» The input:
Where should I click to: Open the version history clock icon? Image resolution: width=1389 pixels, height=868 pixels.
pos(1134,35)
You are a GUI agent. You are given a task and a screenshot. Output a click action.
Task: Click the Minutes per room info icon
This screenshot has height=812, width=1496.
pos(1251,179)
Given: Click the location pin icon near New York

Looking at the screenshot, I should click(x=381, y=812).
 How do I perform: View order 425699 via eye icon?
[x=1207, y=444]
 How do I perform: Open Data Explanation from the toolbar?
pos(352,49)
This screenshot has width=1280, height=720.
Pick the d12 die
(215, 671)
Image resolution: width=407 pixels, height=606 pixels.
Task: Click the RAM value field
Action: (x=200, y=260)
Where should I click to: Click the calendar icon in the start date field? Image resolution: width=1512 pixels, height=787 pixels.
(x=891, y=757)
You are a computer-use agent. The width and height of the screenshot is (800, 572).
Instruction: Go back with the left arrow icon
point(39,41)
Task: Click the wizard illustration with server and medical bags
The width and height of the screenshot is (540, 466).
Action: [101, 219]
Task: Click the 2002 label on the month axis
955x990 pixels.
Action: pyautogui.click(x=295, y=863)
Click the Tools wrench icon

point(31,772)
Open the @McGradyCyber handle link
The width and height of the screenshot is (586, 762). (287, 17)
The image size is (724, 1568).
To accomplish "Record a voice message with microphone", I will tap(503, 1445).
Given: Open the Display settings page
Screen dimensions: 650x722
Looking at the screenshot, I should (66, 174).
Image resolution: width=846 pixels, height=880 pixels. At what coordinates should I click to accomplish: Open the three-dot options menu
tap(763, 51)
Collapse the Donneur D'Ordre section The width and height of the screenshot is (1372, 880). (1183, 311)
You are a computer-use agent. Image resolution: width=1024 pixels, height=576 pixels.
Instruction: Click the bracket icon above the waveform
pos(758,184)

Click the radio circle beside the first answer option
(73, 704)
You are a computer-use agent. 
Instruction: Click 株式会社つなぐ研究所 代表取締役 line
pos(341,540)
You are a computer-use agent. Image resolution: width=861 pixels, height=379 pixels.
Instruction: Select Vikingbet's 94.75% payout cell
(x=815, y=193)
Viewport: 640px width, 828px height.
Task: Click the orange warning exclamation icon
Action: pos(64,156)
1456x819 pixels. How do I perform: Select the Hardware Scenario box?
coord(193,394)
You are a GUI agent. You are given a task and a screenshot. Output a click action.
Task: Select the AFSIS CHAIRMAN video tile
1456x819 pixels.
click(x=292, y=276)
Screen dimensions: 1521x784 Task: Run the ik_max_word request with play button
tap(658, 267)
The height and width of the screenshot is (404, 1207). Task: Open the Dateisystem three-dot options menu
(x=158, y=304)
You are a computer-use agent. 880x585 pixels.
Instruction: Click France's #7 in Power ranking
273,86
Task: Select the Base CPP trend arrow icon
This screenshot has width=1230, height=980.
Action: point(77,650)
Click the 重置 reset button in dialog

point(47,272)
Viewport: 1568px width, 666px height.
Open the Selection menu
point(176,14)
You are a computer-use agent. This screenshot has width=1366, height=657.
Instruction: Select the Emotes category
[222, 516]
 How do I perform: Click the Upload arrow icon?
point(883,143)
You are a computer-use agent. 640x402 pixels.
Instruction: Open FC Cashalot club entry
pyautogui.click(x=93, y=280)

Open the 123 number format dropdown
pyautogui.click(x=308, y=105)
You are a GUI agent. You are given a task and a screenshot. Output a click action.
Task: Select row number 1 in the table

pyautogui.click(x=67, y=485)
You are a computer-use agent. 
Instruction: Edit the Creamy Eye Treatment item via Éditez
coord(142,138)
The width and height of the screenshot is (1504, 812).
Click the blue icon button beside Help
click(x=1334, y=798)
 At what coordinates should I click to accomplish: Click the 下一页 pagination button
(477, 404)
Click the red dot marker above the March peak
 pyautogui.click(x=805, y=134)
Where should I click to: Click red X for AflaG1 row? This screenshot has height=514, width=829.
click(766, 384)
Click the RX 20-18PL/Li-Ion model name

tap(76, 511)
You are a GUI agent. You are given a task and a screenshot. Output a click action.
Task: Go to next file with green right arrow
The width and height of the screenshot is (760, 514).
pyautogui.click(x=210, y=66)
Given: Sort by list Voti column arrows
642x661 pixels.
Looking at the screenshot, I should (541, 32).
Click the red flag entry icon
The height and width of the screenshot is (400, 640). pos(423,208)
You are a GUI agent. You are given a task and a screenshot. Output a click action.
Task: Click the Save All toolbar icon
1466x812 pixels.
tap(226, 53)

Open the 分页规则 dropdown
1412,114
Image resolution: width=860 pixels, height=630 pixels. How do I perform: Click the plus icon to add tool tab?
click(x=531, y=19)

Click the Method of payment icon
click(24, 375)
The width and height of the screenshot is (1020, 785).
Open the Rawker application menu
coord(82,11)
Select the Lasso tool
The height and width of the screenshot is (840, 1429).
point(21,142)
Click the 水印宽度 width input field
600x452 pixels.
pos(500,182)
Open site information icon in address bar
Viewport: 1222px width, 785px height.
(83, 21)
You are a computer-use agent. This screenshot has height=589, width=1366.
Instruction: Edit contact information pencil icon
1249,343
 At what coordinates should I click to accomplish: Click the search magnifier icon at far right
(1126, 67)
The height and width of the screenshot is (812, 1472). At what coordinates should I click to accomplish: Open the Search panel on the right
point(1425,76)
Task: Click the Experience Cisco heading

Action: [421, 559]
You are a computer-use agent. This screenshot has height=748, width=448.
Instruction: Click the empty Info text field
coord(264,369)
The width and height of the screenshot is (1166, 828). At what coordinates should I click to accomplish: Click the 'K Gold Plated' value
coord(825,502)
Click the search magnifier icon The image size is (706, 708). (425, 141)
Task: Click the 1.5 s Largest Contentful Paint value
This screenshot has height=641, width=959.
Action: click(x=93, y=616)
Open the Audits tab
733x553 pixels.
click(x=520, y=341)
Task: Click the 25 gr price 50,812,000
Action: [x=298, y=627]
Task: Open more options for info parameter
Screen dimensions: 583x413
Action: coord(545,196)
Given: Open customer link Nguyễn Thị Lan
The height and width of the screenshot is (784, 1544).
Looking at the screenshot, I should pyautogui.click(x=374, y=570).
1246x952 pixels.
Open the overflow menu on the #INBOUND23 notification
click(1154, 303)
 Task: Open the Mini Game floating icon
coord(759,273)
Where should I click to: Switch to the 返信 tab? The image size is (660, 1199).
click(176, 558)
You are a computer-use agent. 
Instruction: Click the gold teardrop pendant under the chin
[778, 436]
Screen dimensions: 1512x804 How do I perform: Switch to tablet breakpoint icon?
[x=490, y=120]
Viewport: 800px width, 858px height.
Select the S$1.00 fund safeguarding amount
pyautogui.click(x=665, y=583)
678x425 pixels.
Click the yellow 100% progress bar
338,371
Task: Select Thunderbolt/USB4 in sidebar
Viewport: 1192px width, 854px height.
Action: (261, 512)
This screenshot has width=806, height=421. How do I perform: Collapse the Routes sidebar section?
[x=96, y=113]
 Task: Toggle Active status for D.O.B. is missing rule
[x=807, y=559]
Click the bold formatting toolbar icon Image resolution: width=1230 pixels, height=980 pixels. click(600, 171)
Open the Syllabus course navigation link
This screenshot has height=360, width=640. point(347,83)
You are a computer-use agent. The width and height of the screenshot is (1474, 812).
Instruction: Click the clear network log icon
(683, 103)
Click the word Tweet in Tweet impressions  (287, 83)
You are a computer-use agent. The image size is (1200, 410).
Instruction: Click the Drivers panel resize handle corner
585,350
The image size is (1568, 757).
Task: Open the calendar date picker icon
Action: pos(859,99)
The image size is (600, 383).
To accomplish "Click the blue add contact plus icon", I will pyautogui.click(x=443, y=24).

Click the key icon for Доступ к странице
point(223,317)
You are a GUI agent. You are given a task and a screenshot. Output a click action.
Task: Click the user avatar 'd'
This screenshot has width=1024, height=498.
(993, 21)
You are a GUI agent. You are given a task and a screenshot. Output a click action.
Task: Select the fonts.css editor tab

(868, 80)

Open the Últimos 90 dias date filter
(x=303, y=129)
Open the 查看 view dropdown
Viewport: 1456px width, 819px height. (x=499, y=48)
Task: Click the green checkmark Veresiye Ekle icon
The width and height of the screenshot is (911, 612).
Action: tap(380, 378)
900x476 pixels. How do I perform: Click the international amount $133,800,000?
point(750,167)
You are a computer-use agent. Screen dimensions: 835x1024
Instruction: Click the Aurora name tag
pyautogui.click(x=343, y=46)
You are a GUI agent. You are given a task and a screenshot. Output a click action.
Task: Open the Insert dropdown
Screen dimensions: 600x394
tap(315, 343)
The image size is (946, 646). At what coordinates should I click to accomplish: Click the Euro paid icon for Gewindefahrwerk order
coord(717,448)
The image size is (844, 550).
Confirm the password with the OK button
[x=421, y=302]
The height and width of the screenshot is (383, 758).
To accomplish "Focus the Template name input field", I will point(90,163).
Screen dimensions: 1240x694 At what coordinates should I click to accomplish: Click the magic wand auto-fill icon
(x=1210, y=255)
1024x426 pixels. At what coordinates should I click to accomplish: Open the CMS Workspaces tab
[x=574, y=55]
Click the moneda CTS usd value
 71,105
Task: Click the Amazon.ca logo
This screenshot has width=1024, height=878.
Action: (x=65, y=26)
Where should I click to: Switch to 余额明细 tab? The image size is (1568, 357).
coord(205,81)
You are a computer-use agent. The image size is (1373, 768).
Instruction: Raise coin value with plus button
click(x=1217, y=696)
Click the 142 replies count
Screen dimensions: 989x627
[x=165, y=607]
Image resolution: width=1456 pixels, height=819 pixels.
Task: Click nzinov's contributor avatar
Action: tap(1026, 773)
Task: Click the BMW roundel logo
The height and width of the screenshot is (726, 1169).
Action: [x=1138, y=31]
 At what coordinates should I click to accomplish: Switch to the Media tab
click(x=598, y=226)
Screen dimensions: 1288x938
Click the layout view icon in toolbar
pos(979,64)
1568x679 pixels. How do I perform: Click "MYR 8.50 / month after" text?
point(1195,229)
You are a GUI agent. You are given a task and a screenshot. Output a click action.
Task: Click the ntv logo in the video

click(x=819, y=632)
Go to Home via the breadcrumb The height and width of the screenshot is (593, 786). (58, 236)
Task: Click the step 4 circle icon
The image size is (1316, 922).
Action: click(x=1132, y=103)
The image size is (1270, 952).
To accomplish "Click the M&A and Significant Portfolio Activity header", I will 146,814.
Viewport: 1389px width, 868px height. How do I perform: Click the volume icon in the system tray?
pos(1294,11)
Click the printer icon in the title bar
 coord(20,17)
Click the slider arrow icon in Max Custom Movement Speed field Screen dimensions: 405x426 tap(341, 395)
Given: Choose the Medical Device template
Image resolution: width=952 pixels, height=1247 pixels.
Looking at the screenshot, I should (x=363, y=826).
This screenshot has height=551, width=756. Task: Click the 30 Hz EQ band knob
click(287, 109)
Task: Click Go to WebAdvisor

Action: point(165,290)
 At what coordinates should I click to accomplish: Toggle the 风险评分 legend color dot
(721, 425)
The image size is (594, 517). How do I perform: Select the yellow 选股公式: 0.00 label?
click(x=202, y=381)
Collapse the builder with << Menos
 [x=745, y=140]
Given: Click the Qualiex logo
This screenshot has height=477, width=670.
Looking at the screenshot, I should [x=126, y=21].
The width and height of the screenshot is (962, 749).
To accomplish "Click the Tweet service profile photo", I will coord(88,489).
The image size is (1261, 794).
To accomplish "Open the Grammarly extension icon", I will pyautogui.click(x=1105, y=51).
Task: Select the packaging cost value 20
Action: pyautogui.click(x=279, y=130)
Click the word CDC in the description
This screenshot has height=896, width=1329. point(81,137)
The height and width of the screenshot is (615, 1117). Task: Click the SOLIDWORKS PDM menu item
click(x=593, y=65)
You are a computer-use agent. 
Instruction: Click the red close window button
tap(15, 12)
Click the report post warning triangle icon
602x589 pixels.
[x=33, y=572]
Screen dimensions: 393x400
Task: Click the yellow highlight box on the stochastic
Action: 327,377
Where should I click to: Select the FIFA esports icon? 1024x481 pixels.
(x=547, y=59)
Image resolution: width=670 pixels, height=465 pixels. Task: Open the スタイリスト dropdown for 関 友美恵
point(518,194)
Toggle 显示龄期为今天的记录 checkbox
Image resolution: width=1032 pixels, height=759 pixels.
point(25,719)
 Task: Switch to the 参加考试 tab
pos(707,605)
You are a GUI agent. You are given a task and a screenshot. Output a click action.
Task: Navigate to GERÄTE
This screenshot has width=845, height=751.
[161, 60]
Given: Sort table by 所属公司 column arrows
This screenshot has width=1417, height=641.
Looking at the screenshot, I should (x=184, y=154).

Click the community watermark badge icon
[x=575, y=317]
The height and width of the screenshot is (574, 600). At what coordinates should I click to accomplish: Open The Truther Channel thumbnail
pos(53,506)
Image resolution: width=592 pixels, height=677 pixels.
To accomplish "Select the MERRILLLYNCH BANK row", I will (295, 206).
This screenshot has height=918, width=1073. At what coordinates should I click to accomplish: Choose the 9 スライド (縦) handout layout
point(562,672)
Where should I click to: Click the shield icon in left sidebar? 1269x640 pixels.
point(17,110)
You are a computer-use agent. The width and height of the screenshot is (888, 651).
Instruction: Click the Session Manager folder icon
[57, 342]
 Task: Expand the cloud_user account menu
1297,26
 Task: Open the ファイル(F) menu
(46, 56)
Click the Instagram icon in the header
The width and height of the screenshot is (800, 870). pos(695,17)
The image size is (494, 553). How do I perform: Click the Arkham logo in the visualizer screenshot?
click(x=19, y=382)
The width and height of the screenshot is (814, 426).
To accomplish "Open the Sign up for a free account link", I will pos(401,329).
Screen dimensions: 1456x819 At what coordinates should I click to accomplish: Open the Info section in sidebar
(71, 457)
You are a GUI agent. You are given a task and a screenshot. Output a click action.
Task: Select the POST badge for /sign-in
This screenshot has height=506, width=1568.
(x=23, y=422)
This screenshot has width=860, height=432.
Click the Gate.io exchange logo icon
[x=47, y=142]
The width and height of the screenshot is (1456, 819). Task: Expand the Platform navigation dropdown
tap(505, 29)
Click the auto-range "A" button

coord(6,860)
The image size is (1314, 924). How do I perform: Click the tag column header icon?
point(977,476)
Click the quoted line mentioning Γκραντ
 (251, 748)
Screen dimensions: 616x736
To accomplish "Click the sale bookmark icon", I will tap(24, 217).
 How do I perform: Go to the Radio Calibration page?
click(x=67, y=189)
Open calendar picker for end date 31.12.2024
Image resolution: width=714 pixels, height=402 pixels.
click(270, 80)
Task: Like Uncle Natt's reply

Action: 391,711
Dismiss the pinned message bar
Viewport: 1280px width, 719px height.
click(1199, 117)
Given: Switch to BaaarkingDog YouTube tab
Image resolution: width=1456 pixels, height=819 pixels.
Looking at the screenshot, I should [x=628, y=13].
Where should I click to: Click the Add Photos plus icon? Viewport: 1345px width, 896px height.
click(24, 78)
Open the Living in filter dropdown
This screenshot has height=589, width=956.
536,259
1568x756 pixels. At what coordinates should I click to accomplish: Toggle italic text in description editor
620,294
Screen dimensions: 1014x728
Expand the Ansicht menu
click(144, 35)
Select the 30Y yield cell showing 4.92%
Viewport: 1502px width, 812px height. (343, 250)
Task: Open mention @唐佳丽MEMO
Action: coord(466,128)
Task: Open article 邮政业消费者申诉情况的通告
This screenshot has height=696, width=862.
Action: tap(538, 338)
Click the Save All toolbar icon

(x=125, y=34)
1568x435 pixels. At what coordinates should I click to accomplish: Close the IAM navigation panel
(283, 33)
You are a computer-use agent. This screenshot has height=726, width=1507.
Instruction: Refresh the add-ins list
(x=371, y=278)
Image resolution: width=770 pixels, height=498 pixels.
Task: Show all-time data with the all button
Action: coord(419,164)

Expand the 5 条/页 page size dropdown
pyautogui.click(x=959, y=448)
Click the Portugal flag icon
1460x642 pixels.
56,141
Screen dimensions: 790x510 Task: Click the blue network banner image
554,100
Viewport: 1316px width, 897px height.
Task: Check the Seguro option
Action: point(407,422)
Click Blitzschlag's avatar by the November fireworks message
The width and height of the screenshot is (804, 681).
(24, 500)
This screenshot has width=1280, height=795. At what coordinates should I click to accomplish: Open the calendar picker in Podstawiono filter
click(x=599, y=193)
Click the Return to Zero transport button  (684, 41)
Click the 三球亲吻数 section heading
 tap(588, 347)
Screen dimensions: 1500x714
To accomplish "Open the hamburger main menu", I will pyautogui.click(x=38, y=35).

» Exercise aim: Repeat the entries word for word, from the very first line down to the line with "Action: (x=200, y=260)", and include that line too.

» Finished answer:
Where should I click to: Open the version history clock icon? Image resolution: width=1389 pixels, height=868 pixels.
pos(1134,35)
You are a GUI agent. You are given a task and a screenshot. Output a click action.
Task: Click the Minutes per room info icon
This screenshot has height=812, width=1496.
pos(1251,179)
Given: Click the location pin icon near New York

Looking at the screenshot, I should click(x=381, y=812).
 How do I perform: View order 425699 via eye icon?
[x=1207, y=444]
 How do I perform: Open Data Explanation from the toolbar?
pos(352,49)
This screenshot has width=1280, height=720.
Pick the d12 die
(215, 671)
Image resolution: width=407 pixels, height=606 pixels.
Task: Click the RAM value field
Action: (x=200, y=260)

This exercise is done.